Dataset entries
━━━━━━━━
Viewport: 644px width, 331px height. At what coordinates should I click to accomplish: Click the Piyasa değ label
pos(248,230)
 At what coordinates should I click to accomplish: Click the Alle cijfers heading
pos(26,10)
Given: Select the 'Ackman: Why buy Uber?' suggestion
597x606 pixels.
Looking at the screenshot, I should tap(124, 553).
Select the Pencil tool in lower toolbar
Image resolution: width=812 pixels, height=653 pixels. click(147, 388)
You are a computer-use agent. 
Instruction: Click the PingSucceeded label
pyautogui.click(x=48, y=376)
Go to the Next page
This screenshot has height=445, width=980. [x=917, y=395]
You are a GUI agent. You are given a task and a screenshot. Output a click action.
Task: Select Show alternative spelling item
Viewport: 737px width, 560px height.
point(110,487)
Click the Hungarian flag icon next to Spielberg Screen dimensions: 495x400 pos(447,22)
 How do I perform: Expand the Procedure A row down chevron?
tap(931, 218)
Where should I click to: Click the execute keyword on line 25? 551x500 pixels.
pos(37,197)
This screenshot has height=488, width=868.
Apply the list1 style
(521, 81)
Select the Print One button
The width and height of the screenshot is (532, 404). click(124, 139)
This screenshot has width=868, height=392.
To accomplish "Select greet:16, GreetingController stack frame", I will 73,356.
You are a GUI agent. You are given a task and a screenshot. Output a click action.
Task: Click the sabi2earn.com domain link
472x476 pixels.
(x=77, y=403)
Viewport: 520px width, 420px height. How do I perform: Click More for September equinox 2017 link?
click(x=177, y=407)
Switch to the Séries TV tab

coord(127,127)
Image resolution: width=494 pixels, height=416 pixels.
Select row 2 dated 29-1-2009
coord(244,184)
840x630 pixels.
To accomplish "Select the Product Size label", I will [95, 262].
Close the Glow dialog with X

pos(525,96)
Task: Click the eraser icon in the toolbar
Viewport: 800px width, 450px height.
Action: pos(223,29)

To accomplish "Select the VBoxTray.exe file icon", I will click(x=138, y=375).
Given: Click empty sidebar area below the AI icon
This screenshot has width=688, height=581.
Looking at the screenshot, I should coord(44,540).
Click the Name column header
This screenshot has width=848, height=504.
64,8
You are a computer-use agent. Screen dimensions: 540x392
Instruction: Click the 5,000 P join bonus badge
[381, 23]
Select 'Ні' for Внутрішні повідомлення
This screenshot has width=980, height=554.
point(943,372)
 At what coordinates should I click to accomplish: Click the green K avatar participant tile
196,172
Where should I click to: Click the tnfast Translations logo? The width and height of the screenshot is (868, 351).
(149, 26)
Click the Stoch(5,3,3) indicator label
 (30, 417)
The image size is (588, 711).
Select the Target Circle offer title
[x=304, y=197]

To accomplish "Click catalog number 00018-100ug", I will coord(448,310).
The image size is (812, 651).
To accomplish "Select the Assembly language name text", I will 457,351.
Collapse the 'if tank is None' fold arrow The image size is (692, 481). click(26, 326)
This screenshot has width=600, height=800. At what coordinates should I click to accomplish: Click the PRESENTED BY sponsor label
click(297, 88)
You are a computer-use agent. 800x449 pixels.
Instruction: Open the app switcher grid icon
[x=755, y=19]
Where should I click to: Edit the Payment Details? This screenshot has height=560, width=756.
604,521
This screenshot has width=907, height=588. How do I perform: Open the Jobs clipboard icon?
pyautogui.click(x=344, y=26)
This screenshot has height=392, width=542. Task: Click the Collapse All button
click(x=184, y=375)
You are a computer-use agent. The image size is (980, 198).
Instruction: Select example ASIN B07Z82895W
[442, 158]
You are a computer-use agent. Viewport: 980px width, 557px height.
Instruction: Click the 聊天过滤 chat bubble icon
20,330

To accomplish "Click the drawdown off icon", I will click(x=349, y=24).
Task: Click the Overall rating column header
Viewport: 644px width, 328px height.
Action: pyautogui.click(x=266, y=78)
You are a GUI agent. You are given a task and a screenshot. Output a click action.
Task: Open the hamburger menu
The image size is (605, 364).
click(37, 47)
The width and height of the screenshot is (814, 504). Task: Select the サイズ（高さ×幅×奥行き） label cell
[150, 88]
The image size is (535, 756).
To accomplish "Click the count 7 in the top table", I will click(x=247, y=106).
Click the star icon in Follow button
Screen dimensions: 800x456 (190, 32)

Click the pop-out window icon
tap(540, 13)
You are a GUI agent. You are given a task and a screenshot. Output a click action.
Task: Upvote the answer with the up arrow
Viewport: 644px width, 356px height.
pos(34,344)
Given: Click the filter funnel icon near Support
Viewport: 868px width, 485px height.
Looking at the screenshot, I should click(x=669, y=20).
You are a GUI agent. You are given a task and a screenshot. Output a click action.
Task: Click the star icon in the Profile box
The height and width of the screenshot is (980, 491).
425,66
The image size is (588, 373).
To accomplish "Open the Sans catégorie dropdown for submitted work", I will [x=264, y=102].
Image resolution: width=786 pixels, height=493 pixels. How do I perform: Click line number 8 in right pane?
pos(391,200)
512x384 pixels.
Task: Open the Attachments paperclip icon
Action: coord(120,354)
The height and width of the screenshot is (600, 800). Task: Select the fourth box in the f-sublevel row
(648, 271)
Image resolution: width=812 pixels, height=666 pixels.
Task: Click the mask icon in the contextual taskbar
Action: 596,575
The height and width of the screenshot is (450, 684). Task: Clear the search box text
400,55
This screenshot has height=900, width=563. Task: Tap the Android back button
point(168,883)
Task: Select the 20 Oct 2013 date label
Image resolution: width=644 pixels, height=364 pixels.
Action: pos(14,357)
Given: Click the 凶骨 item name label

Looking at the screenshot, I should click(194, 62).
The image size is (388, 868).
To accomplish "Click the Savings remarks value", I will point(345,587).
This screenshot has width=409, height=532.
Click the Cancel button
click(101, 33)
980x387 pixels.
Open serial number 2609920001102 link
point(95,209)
━━━━━━━━
Try it
Please reproduce every record shown above, exactly as written.

Result
Viewport: 644px width, 331px height. At what coordinates should I click to accomplish: Click the Piyasa değ label
pos(248,230)
 At what coordinates should I click to accomplish: Click the Alle cijfers heading
pos(26,10)
Given: Select the 'Ackman: Why buy Uber?' suggestion
597x606 pixels.
Looking at the screenshot, I should tap(124, 553).
Select the Pencil tool in lower toolbar
Image resolution: width=812 pixels, height=653 pixels. click(147, 388)
You are a computer-use agent. 
Instruction: Click the PingSucceeded label
pyautogui.click(x=48, y=376)
Go to the Next page
This screenshot has height=445, width=980. [x=917, y=395]
You are a GUI agent. You are given a task and a screenshot. Output a click action.
Task: Select Show alternative spelling item
Viewport: 737px width, 560px height.
point(110,487)
Click the Hungarian flag icon next to Spielberg Screen dimensions: 495x400 pos(447,22)
 How do I perform: Expand the Procedure A row down chevron?
tap(931, 218)
Where should I click to: Click the execute keyword on line 25? 551x500 pixels.
pos(37,197)
This screenshot has height=488, width=868.
Apply the list1 style
(521, 81)
Select the Print One button
The width and height of the screenshot is (532, 404). click(124, 139)
This screenshot has width=868, height=392.
To accomplish "Select greet:16, GreetingController stack frame", I will 73,356.
You are a GUI agent. You are given a task and a screenshot. Output a click action.
Task: Click the sabi2earn.com domain link
472x476 pixels.
(x=77, y=403)
Viewport: 520px width, 420px height. How do I perform: Click More for September equinox 2017 link?
click(x=177, y=407)
Switch to the Séries TV tab

coord(127,127)
Image resolution: width=494 pixels, height=416 pixels.
Select row 2 dated 29-1-2009
coord(244,184)
840x630 pixels.
To accomplish "Select the Product Size label", I will [95, 262].
Close the Glow dialog with X

pos(525,96)
Task: Click the eraser icon in the toolbar
Viewport: 800px width, 450px height.
Action: pos(223,29)

To accomplish "Select the VBoxTray.exe file icon", I will click(x=138, y=375).
Given: Click empty sidebar area below the AI icon
This screenshot has width=688, height=581.
Looking at the screenshot, I should coord(44,540).
Click the Name column header
This screenshot has width=848, height=504.
64,8
You are a computer-use agent. Screen dimensions: 540x392
Instruction: Click the 5,000 P join bonus badge
[381, 23]
Select 'Ні' for Внутрішні повідомлення
This screenshot has width=980, height=554.
point(943,372)
 At what coordinates should I click to accomplish: Click the green K avatar participant tile
196,172
Where should I click to: Click the tnfast Translations logo? The width and height of the screenshot is (868, 351).
(149, 26)
Click the Stoch(5,3,3) indicator label
 (30, 417)
The image size is (588, 711).
Select the Target Circle offer title
[x=304, y=197]

To accomplish "Click catalog number 00018-100ug", I will coord(448,310).
The image size is (812, 651).
To accomplish "Select the Assembly language name text", I will 457,351.
Collapse the 'if tank is None' fold arrow The image size is (692, 481). click(26, 326)
This screenshot has width=600, height=800. At what coordinates should I click to accomplish: Click the PRESENTED BY sponsor label
click(297, 88)
You are a computer-use agent. 800x449 pixels.
Instruction: Open the app switcher grid icon
[x=755, y=19]
Where should I click to: Edit the Payment Details? This screenshot has height=560, width=756.
604,521
This screenshot has width=907, height=588. How do I perform: Open the Jobs clipboard icon?
pyautogui.click(x=344, y=26)
This screenshot has height=392, width=542. Task: Click the Collapse All button
click(x=184, y=375)
You are a computer-use agent. The image size is (980, 198).
Instruction: Select example ASIN B07Z82895W
[442, 158]
You are a computer-use agent. Viewport: 980px width, 557px height.
Instruction: Click the 聊天过滤 chat bubble icon
20,330

To accomplish "Click the drawdown off icon", I will click(x=349, y=24).
Task: Click the Overall rating column header
Viewport: 644px width, 328px height.
Action: pyautogui.click(x=266, y=78)
You are a GUI agent. You are given a task and a screenshot. Output a click action.
Task: Open the hamburger menu
The image size is (605, 364).
click(37, 47)
The width and height of the screenshot is (814, 504). Task: Select the サイズ（高さ×幅×奥行き） label cell
[150, 88]
The image size is (535, 756).
To accomplish "Click the count 7 in the top table", I will click(x=247, y=106).
Click the star icon in Follow button
Screen dimensions: 800x456 (190, 32)

Click the pop-out window icon
tap(540, 13)
You are a GUI agent. You are given a task and a screenshot. Output a click action.
Task: Upvote the answer with the up arrow
Viewport: 644px width, 356px height.
pos(34,344)
Given: Click the filter funnel icon near Support
Viewport: 868px width, 485px height.
Looking at the screenshot, I should click(x=669, y=20).
You are a GUI agent. You are given a task and a screenshot. Output a click action.
Task: Click the star icon in the Profile box
The height and width of the screenshot is (980, 491).
425,66
The image size is (588, 373).
To accomplish "Open the Sans catégorie dropdown for submitted work", I will [x=264, y=102].
Image resolution: width=786 pixels, height=493 pixels. How do I perform: Click line number 8 in right pane?
pos(391,200)
512x384 pixels.
Task: Open the Attachments paperclip icon
Action: coord(120,354)
The height and width of the screenshot is (600, 800). Task: Select the fourth box in the f-sublevel row
(648, 271)
Image resolution: width=812 pixels, height=666 pixels.
Task: Click the mask icon in the contextual taskbar
Action: 596,575
The height and width of the screenshot is (450, 684). Task: Clear the search box text
400,55
This screenshot has height=900, width=563. Task: Tap the Android back button
point(168,883)
Task: Select the 20 Oct 2013 date label
Image resolution: width=644 pixels, height=364 pixels.
Action: pos(14,357)
Given: Click the 凶骨 item name label

Looking at the screenshot, I should click(194, 62).
The image size is (388, 868).
To accomplish "Click the Savings remarks value", I will point(345,587).
This screenshot has width=409, height=532.
Click the Cancel button
click(101, 33)
980x387 pixels.
Open serial number 2609920001102 link
point(95,209)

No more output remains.